__TEXT SHOWN__.
Initially, the Secretary of the Interior was opposed to Sitting Bull joining Cody's tour. But Cody and his general manager, John Burke, relentlessly pursued the contract for Sitting Bull's services, finally arranging for Sitting Bull's appearances in the show's parade and in the arena but not in the dramatic segments. His pay was set at fifty dollars per week, with a bonus of $125. His interpreter, William Halsey, and five men and three women would also be allowed to travel with the show at smaller salaries. Sitting Bull also was granted the right to sell his portrait photographs and autographs during the tour. Once on opposite sides of war, Cody and Sitting Bull performed together for the one season. Huge crowds flocked to the performances. Ticket sales soared and Cody's finances stabilized to ensure the future of Buffalo Bill's Wild West. (Kasson 2000, 170-171)

__BRIEF 1__. According to the passage on Sitting Bull and Buffalo Bill's Wild West, how much was Sitting Bull paid each week?
__BRIEF 2__. Turn the paragraph beginning "Initially, the Secretary of the Interior" in the passage on Sitting Bull and Buffalo Bill's Wild West into a short bulleted list of its main facts.
The material after this text comes from a separate source.

__AVAILABLE DATA__.
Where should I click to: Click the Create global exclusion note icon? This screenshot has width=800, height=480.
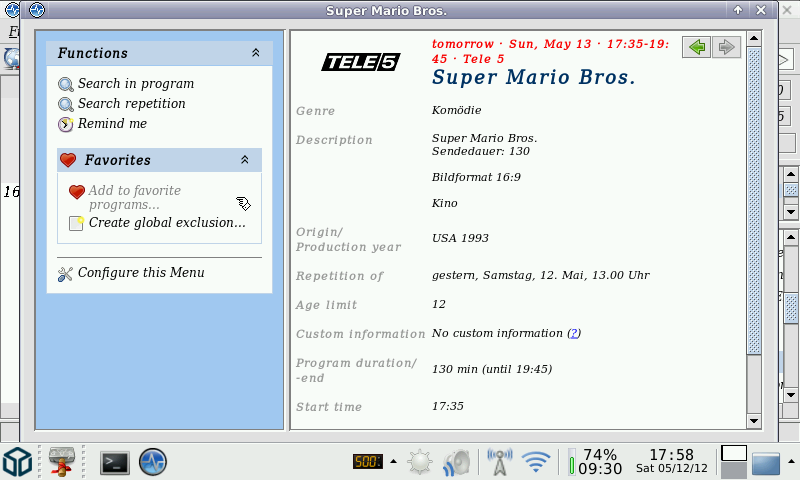tap(77, 223)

__RESPONSE BOX 1__. Fifty dollars per week.

__RESPONSE BOX 2__.
- The Secretary of the Interior first opposed Sitting Bull joining Cody's tour.
- Cody and his general manager, John Burke, kept pursuing the contract.
- Sitting Bull would appear in the parade and the arena but not in the dramatic segments.
- He was paid fifty dollars a week plus a $125 bonus.
- His interpreter, William Halsey, along with five men and three women, traveled with the show at smaller salaries.
- Sitting Bull could sell his portrait photographs and autographs during the tour.
- Cody and Sitting Bull, former enemies in war, performed together for one season.
- Huge crowds came, ticket sales soared, and Cody's finances stabilized, securing the future of Buffalo Bill's Wild West.